We saw the government's willingness to override our human rights during COVID. We saw the closing of bank accounts, the police storming in to arrest a pregnant woman who had posted her views about a lockdown on Facebook and the censoring of social media posts put up by people sharing their heartbreaking stories of vaccine injury. When I say no to the next vaccination mandate, which I will—as I did to the COVID mandate—how might my digital identity be used to encode, punish or penalise me? Might it prevent me from paying for my shopping prevent me from travelling by cancelling my drivers licence or switch off my electricity? I think the worst part on former minister Jane Hume's was: 'A director ID will be attached to a director permanently, even if they cease to be a director, change their name or move interstate or overseas.' It will be like a tattoo! I haven't got a tattoo, but that would be a digital tattoo.

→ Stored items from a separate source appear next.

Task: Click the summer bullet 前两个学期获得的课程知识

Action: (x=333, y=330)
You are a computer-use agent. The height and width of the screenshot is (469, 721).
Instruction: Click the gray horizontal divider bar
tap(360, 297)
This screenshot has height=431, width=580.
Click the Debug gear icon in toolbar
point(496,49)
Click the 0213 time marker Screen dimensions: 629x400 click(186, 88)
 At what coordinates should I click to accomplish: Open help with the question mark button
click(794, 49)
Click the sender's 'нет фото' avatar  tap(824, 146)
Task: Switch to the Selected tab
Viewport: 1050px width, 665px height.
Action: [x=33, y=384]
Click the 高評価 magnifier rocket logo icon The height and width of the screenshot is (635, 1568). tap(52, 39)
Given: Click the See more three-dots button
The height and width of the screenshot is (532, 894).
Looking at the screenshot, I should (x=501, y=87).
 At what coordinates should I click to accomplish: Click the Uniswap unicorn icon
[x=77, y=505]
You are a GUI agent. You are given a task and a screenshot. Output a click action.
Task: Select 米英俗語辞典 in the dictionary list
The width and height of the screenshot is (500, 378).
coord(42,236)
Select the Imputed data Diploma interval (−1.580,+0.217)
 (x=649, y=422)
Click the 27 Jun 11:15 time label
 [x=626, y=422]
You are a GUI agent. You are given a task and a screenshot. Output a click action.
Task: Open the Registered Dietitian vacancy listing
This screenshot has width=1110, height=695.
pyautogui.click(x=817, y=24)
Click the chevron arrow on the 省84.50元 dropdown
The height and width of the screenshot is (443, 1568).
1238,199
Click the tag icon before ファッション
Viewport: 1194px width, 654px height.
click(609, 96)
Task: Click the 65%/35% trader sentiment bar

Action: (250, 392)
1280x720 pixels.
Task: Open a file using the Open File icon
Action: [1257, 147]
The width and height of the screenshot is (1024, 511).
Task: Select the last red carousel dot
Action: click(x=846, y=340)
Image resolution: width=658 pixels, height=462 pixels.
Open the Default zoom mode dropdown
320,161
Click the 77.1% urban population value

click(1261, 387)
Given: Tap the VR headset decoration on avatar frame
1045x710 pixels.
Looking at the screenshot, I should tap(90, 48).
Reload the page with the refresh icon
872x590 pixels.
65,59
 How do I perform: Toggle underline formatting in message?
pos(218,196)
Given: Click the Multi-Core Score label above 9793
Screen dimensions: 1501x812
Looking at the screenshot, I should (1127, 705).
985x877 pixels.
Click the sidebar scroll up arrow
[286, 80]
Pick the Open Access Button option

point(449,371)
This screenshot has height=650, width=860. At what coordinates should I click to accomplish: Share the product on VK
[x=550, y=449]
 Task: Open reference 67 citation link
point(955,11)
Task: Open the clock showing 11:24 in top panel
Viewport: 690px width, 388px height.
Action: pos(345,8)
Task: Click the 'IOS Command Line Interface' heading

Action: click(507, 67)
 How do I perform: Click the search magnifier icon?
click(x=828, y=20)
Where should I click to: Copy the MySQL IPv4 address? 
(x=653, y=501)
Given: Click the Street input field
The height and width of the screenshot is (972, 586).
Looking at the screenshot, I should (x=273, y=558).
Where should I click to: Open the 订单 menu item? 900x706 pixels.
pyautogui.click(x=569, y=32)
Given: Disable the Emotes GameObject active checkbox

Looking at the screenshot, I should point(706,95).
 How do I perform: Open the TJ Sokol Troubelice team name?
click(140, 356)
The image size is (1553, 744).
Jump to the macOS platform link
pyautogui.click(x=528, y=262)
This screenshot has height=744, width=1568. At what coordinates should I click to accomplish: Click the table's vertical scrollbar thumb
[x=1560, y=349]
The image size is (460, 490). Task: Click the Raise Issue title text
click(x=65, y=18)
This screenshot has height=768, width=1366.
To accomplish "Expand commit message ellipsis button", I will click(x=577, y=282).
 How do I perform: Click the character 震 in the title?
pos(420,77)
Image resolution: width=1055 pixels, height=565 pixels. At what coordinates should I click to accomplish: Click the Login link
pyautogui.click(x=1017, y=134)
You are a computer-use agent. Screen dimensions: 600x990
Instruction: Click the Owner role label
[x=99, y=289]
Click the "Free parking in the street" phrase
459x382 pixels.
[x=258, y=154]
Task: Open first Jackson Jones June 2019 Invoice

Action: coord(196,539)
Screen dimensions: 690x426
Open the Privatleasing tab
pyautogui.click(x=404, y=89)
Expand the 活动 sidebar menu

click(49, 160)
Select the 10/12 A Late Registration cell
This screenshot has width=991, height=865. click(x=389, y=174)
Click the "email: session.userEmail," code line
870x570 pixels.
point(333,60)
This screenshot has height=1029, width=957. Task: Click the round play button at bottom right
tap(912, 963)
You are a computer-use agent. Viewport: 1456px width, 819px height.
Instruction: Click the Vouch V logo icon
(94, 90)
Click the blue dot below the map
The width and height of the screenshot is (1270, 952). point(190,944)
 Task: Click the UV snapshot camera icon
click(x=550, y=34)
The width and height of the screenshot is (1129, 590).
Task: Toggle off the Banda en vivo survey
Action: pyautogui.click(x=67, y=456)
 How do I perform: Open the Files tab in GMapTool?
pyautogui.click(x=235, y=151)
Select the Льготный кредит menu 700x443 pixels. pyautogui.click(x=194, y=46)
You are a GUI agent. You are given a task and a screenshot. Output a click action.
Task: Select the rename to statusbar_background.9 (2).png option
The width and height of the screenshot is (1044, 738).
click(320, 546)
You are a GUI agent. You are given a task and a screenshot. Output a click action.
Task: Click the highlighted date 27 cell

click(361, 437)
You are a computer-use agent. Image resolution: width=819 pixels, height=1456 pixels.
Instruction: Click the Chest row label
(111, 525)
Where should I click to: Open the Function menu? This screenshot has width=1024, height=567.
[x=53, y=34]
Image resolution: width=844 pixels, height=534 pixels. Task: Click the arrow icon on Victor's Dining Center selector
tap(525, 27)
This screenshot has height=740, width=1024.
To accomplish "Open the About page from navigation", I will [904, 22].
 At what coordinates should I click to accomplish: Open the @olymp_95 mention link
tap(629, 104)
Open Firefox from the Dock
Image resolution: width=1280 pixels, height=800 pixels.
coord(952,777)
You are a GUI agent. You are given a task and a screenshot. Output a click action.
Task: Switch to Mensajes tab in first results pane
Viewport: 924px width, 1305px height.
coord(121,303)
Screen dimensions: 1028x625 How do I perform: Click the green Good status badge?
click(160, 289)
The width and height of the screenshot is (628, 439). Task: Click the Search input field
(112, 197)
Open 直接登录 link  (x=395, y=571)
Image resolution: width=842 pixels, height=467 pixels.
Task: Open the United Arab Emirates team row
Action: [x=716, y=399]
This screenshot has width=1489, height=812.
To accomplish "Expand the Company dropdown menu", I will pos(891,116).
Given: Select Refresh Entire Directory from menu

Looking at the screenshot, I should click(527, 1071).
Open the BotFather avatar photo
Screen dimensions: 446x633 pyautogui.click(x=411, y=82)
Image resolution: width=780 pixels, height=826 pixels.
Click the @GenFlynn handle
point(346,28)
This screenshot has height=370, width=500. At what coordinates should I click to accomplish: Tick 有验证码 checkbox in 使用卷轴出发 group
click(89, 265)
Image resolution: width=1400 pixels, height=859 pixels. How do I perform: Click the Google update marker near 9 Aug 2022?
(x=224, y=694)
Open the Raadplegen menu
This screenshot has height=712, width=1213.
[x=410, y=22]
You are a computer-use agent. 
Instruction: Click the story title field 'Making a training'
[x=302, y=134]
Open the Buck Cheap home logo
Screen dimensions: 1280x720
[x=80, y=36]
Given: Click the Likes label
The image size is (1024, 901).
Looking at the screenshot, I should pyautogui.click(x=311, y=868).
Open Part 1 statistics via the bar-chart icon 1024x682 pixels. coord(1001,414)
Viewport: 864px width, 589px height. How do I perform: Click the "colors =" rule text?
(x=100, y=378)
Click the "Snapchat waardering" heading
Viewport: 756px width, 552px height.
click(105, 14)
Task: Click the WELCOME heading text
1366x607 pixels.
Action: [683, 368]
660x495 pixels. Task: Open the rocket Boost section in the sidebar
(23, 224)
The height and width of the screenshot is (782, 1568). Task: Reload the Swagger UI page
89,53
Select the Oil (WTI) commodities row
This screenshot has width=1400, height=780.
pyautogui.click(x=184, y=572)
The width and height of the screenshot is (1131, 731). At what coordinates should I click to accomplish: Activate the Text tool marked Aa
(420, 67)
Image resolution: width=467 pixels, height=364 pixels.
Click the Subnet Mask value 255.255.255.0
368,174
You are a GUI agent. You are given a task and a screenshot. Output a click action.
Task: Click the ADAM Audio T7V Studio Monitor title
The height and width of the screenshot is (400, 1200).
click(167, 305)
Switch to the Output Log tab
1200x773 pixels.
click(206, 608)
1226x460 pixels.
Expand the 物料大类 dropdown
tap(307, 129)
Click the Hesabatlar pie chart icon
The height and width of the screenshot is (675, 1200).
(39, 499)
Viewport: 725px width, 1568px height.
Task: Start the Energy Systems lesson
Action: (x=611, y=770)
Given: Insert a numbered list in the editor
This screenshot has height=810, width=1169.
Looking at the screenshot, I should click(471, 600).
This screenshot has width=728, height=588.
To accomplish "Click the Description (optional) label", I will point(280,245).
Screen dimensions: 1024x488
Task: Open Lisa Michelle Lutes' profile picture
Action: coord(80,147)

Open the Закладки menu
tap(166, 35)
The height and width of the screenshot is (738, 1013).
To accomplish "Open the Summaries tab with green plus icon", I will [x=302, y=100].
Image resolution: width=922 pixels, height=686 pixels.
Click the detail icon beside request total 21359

I am concerned about this; I'm concerned about freedom and the huge risks. I want to say to the people in this room that every time I've made a decision or looked at legislation, I've made that decision and looked at the legislation in the knowledge that the decisions we were making may affect you, your children and your grandchildren. Just like a tattoo, they're permanent: the legislation is permanent. Yes, this can be repealed, perhaps, by a future government chasing freedom. But every bit of legislation can be turned around and can be used by authorities. Will it be your children or your grandchildren affected by the legislation that we move today? Boring? It works. I'm with Senator Canavan, Senator Rennick, the member for New England and others who have stood up here and opposed this bill. And they've opposed it for very good reason.

We all read books. There was The Girl with the Dragon Tattoo, where she was an expert hacker. That book tells the future of how they can hack, what they can do and how they can move money and all sorts of things. It's a fictional story, but it exists today. Hackers make us look like fools. We have all talked about the scams that are happening, where $3 billion is lost every year in Australia through hacking and scamming. How can the government be so confident that we can put all this information into one bank—myGovID or whatever it is—and that they won't be hacked? Or cut out—hacked to the point where, as the member for Cowper said, you don't exist. The government didn't do it, but somebody decided to take you on and the way they can attack you now is through your digital ID. It's an Australia Card on steroids. People today want the opportunity to have control over your life—more control. So it isn't about keeping people safe, it is about control. There is no redress here in the case of fraud or cybersecurity. They've said, 'We'll find the people,' if they can find the people who did the cyberattack. They could find them, but are they likely to be in this country? I don't think so. This government today have said that we have been under cyberattack from our so-called friends and people who we trade with. That has happened already.

The government have failed to demonstrate the need for digital ID and they have failed to convince us that they are trustworthy enough to keep this information secure. I heard everything in the second reading speech that it was designed by the Public Service to say. I saw all the new commissioners they're putting in place—I saw all of that. But that won't mean one thing to the individual who is crucified under this legislation through his digital ID being attacked. I listen to my constituents, and they tell me they don't like it. They're telling the government they don't like it. The backbench of the Labor Party is telling them they don't like it and the backbench of the Liberal Party is telling them they don't like it. I heard what the shadow minister said today—I thought it was pretty wishy-washy. If you are really going to protect freedoms in Australia, you oppose this bill and you oppose it with all your strength and all your arm.